■ **Task description**
Reproduce the entries in full, requests included, from the line containing "This screenshot has height=1270, width=952." through the line containing "Action: (45, 962)", shifting every coordinate in the answers by adding 106 to each number.
· · · · ·
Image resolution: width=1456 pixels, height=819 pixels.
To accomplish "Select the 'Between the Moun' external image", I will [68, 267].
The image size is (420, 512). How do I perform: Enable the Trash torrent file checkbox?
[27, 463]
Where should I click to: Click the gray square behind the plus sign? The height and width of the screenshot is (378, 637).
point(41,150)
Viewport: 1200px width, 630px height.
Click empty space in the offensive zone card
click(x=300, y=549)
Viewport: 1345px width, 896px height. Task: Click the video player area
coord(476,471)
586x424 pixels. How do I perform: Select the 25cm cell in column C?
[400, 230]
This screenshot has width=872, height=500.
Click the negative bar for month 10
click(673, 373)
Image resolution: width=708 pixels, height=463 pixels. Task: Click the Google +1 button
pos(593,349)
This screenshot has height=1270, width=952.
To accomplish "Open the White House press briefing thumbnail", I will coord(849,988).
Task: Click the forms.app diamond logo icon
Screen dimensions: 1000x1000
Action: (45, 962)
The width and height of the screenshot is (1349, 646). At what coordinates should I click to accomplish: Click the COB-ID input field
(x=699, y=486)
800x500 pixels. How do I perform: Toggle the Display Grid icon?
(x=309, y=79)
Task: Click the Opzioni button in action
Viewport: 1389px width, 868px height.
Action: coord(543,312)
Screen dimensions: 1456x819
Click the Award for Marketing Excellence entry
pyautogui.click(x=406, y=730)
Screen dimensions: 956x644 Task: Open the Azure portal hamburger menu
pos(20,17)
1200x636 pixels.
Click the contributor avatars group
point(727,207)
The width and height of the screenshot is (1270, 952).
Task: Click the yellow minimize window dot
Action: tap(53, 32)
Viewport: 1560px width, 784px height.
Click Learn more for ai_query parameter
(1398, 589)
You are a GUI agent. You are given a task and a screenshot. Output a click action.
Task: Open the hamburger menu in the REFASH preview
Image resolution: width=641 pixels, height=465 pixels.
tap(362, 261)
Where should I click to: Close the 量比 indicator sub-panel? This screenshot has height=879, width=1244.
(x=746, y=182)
· · · · ·
■ **Solution to the problem**
This screenshot has height=1270, width=952.
To accomplish "Open the White House press briefing thumbnail", I will coord(955,1094).
Task: Click the forms.app diamond logo icon
Screen dimensions: 1000x1000
Action: (151, 1068)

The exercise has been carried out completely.